Due to the close contact that our work requires, we have taken additional measures to protect you and our team while providing care for your furry family members.

The following changes are effective as of Friday, March 19, 2020:

1. We are currently operating a “closed waiting room” policy to protect our clients and staff. When you arrive, please remain in your vehicle and use your cell phone to call us at 250.334.8400. We will take a history of your pet from outside your car, and bring your pet into the clinic for an examination with the veterinarian. Once the examination is finished, the Doctor will either call you or come out to talk to you to discuss the treatment etc for your pet. For those who do not have a mobile phone, an easy knock at the door will work the same way!

2. We are continuing to accept appointments for urgent or sick pets, as well as time-sensitive puppy/kitten vaccinations. All other services will be scheduled for a later time.

3. We are OPEN and temporarily operating as a 24-hour hospital.

4. If you are ordering food or medications, please allow 2-4 business days as our suppliers are dealing with increased demand and are trying to fill orders as quickly as possible. We will advise you as soon as your order arrives. Please call us when you arrive to pick up your order, but do not enter the hospital. Our staff will bring your order to your car and take payment over the phone. You can also use our online store and have your food delivered directly to your home. To sign up for the Online Store, visit our website.

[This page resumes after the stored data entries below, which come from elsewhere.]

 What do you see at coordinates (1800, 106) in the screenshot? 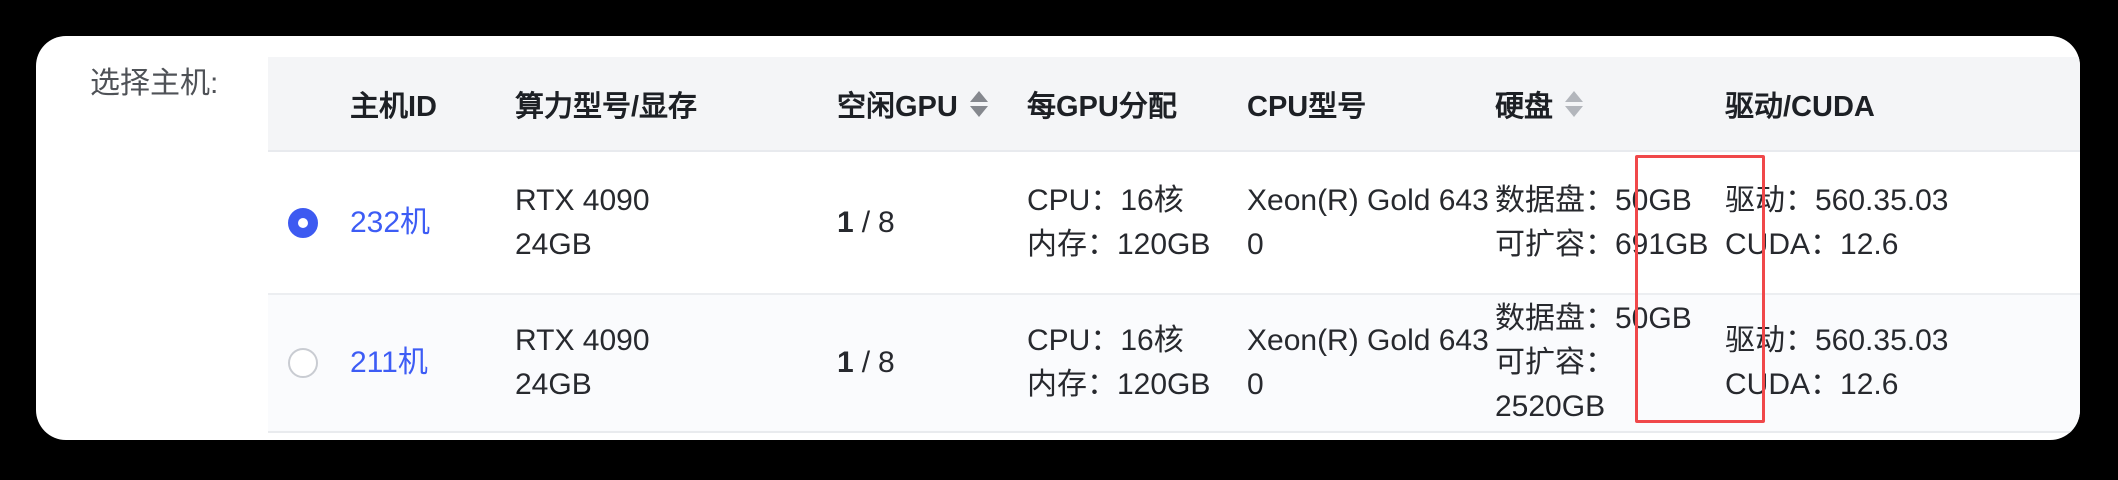
I see `header-driver-cuda: 驱动/CUDA` at bounding box center [1800, 106].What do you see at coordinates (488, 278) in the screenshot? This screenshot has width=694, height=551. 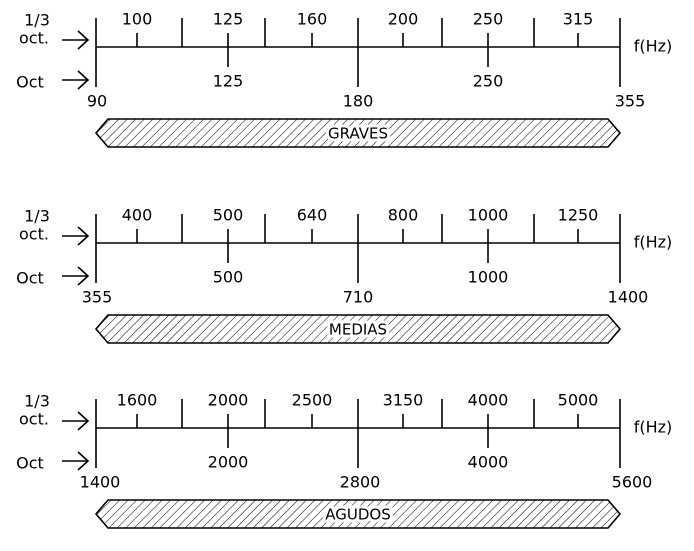 I see `octave-center-label: 1000` at bounding box center [488, 278]. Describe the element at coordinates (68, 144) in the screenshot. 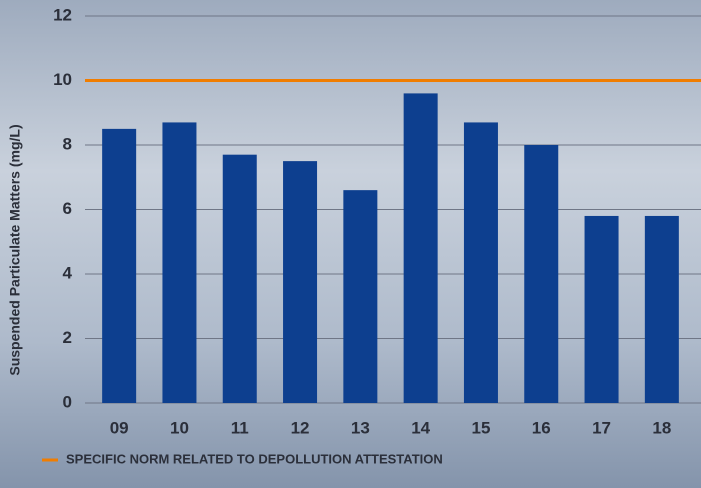

I see `y-tick-label: 8` at that location.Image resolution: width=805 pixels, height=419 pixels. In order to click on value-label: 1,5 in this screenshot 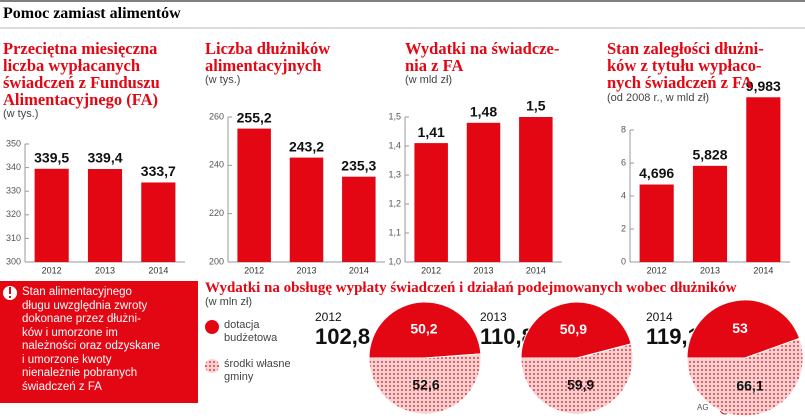, I will do `click(536, 106)`.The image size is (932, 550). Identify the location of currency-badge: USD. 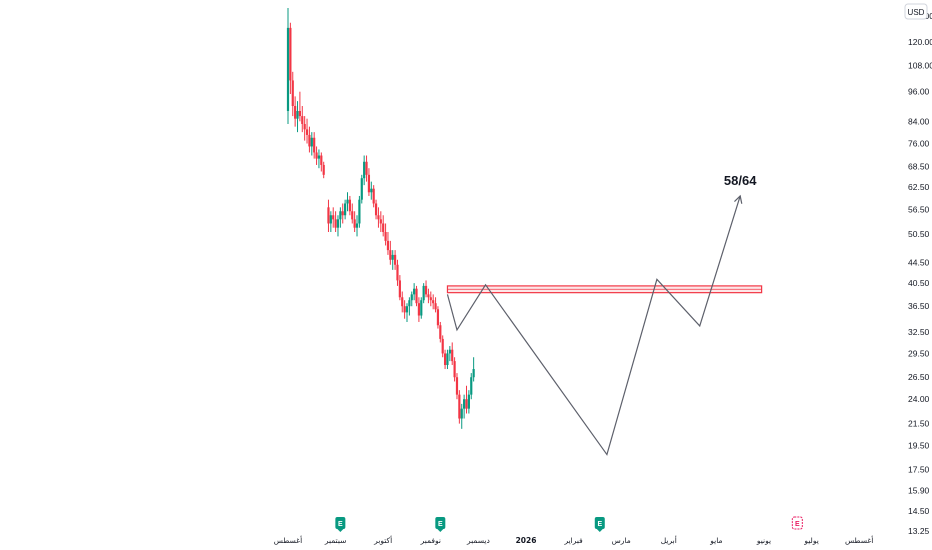
(916, 12).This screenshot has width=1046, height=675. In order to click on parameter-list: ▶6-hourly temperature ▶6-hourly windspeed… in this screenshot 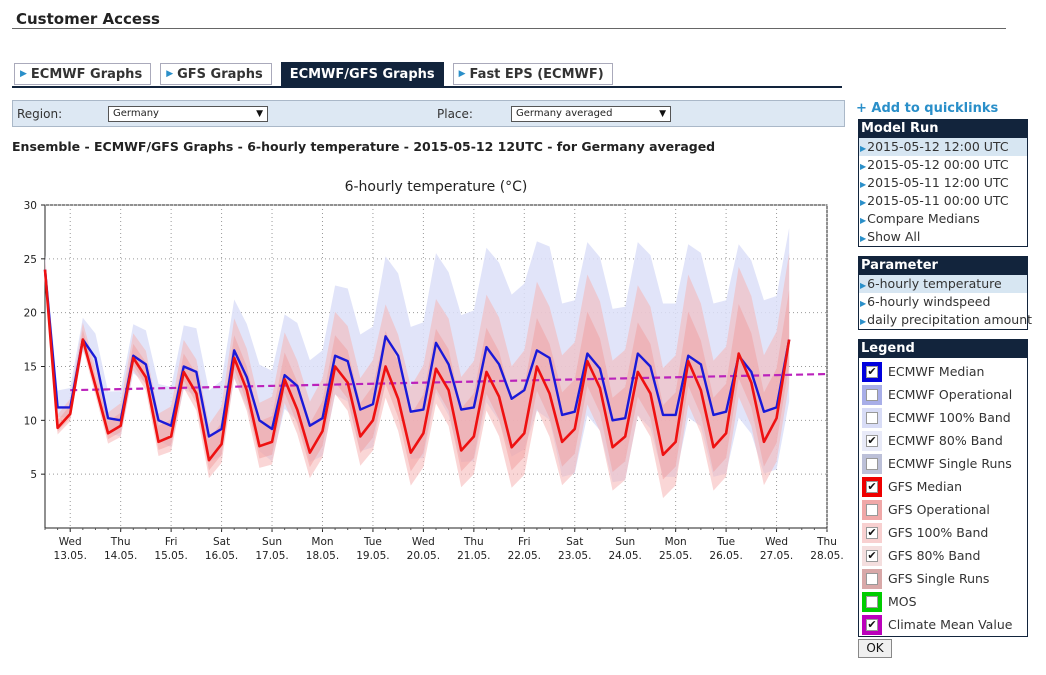, I will do `click(946, 302)`.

5. For the time being, we are not accepting cash as payment. Credit cards and debit card payments are still available.

6. Online consultations are now available! If you wish to connect with a veterinarian via message, phone or video, visit our website and follow the "Online Consultation" link.

Following the recommendations of our government and medical experts, we are doing our best to practice social distancing within the constraints of our roles. As such, we have taken measures to avoid both contracting and facilitating the spread of this virus.

Thank you for helping us be diligent for everyone's safety. As we have heard from all levels of government, the situation is fluid and any updates will be provided as changes occur.